__任务要求__:
将下列全部条目逐行原样返回，不做任何改动。

__输入内容__:
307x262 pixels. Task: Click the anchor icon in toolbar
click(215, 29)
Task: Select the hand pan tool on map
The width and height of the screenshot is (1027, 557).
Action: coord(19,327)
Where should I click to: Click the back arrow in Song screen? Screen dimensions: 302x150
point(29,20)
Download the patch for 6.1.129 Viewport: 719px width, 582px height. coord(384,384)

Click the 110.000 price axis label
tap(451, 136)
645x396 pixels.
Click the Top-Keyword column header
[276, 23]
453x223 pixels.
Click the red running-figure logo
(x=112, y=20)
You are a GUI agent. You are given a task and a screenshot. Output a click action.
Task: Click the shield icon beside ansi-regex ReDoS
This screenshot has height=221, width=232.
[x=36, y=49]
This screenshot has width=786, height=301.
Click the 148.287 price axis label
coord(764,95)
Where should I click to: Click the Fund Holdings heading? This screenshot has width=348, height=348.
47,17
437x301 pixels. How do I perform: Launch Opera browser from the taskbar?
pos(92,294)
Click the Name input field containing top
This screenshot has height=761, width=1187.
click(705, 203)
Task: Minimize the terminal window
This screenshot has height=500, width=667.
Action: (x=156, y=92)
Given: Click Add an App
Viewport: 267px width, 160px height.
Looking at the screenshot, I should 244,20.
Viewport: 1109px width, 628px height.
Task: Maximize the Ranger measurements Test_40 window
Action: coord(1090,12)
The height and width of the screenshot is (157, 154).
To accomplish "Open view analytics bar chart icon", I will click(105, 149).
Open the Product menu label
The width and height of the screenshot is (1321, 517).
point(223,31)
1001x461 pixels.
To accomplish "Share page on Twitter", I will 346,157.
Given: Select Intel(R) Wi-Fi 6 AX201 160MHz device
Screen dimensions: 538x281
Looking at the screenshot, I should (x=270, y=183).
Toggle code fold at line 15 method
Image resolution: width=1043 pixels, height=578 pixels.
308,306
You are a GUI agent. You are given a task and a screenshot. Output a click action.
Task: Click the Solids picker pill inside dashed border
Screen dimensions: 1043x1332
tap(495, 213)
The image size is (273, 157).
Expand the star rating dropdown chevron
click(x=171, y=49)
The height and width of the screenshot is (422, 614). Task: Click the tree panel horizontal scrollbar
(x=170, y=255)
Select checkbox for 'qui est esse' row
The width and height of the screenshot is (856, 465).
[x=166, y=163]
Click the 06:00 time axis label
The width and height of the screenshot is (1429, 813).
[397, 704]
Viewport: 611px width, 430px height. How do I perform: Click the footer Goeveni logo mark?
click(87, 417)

__解答__:
307x262 pixels. Task: Click the anchor icon in toolbar
click(215, 29)
Task: Select the hand pan tool on map
The width and height of the screenshot is (1027, 557).
Action: coord(19,327)
Where should I click to: Click the back arrow in Song screen? Screen dimensions: 302x150
point(29,20)
Download the patch for 6.1.129 Viewport: 719px width, 582px height. coord(384,384)

Click the 110.000 price axis label
tap(451, 136)
645x396 pixels.
Click the Top-Keyword column header
[276, 23]
453x223 pixels.
Click the red running-figure logo
(x=112, y=20)
You are a GUI agent. You are given a task and a screenshot. Output a click action.
Task: Click the shield icon beside ansi-regex ReDoS
This screenshot has height=221, width=232.
[x=36, y=49]
This screenshot has width=786, height=301.
Click the 148.287 price axis label
coord(764,95)
Where should I click to: Click the Fund Holdings heading? This screenshot has width=348, height=348.
47,17
437x301 pixels. How do I perform: Launch Opera browser from the taskbar?
pos(92,294)
Click the Name input field containing top
This screenshot has height=761, width=1187.
click(705, 203)
Task: Minimize the terminal window
This screenshot has height=500, width=667.
Action: (x=156, y=92)
Given: Click Add an App
Viewport: 267px width, 160px height.
Looking at the screenshot, I should 244,20.
Viewport: 1109px width, 628px height.
Task: Maximize the Ranger measurements Test_40 window
Action: coord(1090,12)
The height and width of the screenshot is (157, 154).
To accomplish "Open view analytics bar chart icon", I will click(105, 149).
Open the Product menu label
The width and height of the screenshot is (1321, 517).
point(223,31)
1001x461 pixels.
To accomplish "Share page on Twitter", I will 346,157.
Given: Select Intel(R) Wi-Fi 6 AX201 160MHz device
Screen dimensions: 538x281
Looking at the screenshot, I should (x=270, y=183).
Toggle code fold at line 15 method
Image resolution: width=1043 pixels, height=578 pixels.
308,306
You are a GUI agent. You are given a task and a screenshot. Output a click action.
Task: Click the Solids picker pill inside dashed border
Screen dimensions: 1043x1332
tap(495, 213)
The image size is (273, 157).
Expand the star rating dropdown chevron
click(x=171, y=49)
The height and width of the screenshot is (422, 614). Task: Click the tree panel horizontal scrollbar
(x=170, y=255)
Select checkbox for 'qui est esse' row
The width and height of the screenshot is (856, 465).
[x=166, y=163]
Click the 06:00 time axis label
The width and height of the screenshot is (1429, 813).
[397, 704]
Viewport: 611px width, 430px height. How do I perform: Click the footer Goeveni logo mark?
click(87, 417)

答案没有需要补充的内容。